▸ **Supplied records**:
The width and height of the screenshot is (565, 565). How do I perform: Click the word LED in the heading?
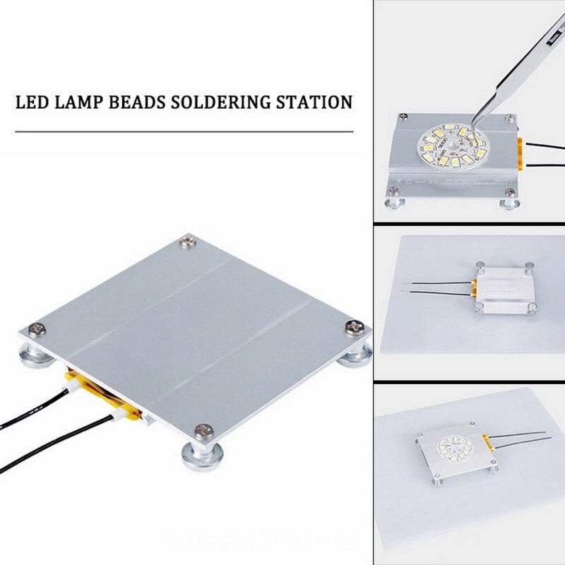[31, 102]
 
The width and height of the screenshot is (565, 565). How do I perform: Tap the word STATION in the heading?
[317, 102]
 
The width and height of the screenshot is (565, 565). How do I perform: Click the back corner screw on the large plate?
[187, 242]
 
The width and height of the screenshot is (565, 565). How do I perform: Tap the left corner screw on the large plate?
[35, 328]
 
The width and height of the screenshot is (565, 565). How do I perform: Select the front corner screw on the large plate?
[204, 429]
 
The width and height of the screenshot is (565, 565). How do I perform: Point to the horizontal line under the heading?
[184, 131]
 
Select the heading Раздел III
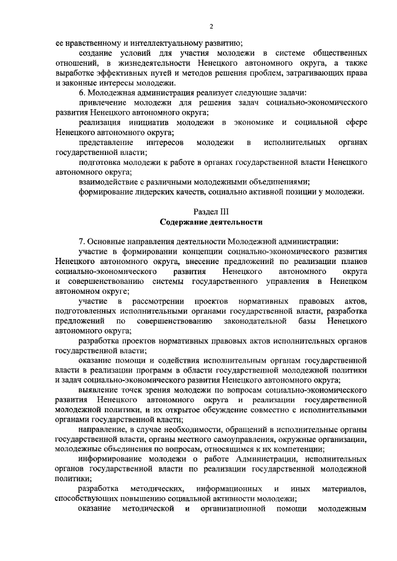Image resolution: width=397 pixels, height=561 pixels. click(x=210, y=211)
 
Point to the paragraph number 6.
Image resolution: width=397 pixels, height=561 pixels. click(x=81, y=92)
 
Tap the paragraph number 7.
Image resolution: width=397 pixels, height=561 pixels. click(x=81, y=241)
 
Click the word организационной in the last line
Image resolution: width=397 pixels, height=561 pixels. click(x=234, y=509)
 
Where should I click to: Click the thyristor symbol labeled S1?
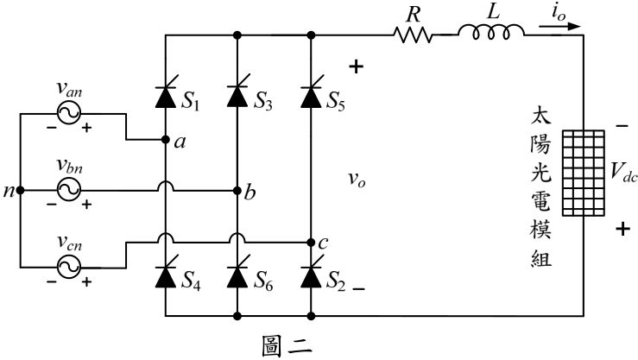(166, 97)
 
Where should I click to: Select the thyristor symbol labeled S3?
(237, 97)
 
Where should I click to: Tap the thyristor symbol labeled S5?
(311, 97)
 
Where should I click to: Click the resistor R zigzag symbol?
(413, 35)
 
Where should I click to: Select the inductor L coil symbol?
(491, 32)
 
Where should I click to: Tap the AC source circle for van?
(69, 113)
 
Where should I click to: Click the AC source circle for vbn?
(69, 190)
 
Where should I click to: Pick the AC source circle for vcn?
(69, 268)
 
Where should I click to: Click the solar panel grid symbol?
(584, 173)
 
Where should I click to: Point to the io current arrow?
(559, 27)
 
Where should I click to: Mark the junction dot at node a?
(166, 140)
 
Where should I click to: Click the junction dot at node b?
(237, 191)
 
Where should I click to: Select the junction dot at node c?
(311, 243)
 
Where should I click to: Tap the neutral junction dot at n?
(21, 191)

▸ **Work to do**: Copy the stretch of the listing from the line containing "Where should I click to: Tap the neutral" through the end of the listing, substituting "node marker" for "junction dot" and leaving everything else unchanged.

▸ **Answer in full**:
Where should I click to: Tap the neutral node marker at n?
(21, 191)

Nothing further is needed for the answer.